Rezerwaty rekinów to obszary morskie wyznaczone przez kraje jako miejsca, w których zabronione są ukierunkowane połowy rekinów. Jednakże, rezerwaty te nie gwarantują całkowitej ochrony rekinów.
Ponad 70 procent złowionych rekinów stanowią żarłacze błękitne i jedwabiste, przy czym w przypadku kosogona i żarłacza białopłetwego również odnotowano znaczny wzrost liczby połowów i śmiertelności.
Zdaniem Shea – „Tradycyjnie polegaliśmy na wielu staromodnych środkach w zarządzaniu rybołówstwem, takich jak bezpośrednie obserwacje i obserwacje ludzi na łodziach z dziennikami pokładowymi w celu monitorowania połowów. Teraz żyjemy w wieku, w którym absolutnie wszystko jest przez cały czas powiązane z punktem danych. Musimy zacząć próbować wykorzystać wszystkie te strumienie danych, aby przedstawić jaśniejszą historię o tym, co dzieje się w naszych oceanach”.

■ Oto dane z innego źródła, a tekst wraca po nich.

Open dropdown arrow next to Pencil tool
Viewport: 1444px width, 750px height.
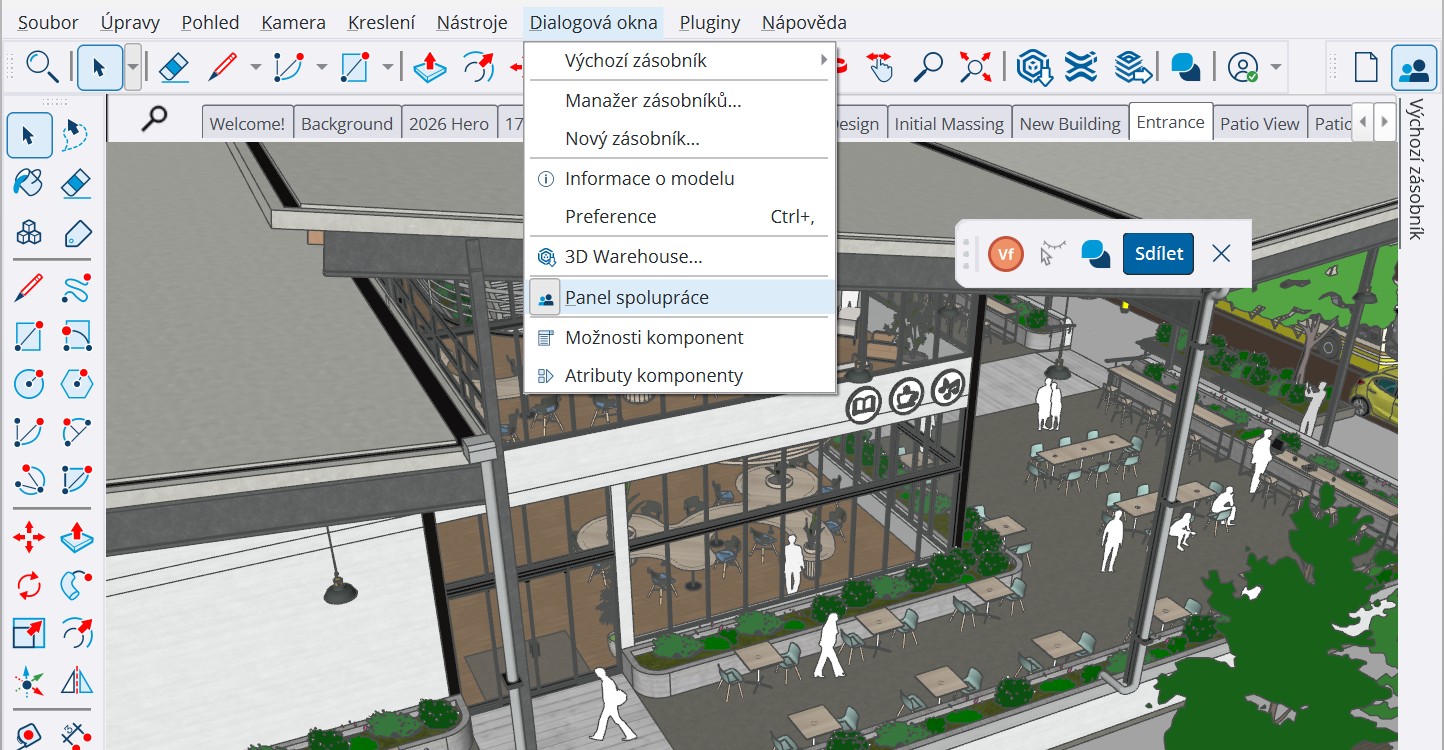pos(255,68)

Celem jest lepsze zrozumienie zasięgu występowania dużych drapieżników morskich, aby dokładniej ocenić korzyści płynące ze strategii ochrony, takich miejsc jak rezerwaty rekinów. Aby ochrona przestrzenna miała faktyczny wpływ na ochronę dużych gatunków pelagicznych, naukowcy muszą lepiej poznać ich zasięg występowania, czyli ilość przestrzeni, której potrzebują i wykorzystują przez całe swoje życie. Nie zostało to dotychczas dobrze zbadane w przypadku wielu gatunków o szerokim zasięgu. Nowe badania pozwolą na lepszą ocenę roli morskich obszarów chronionych.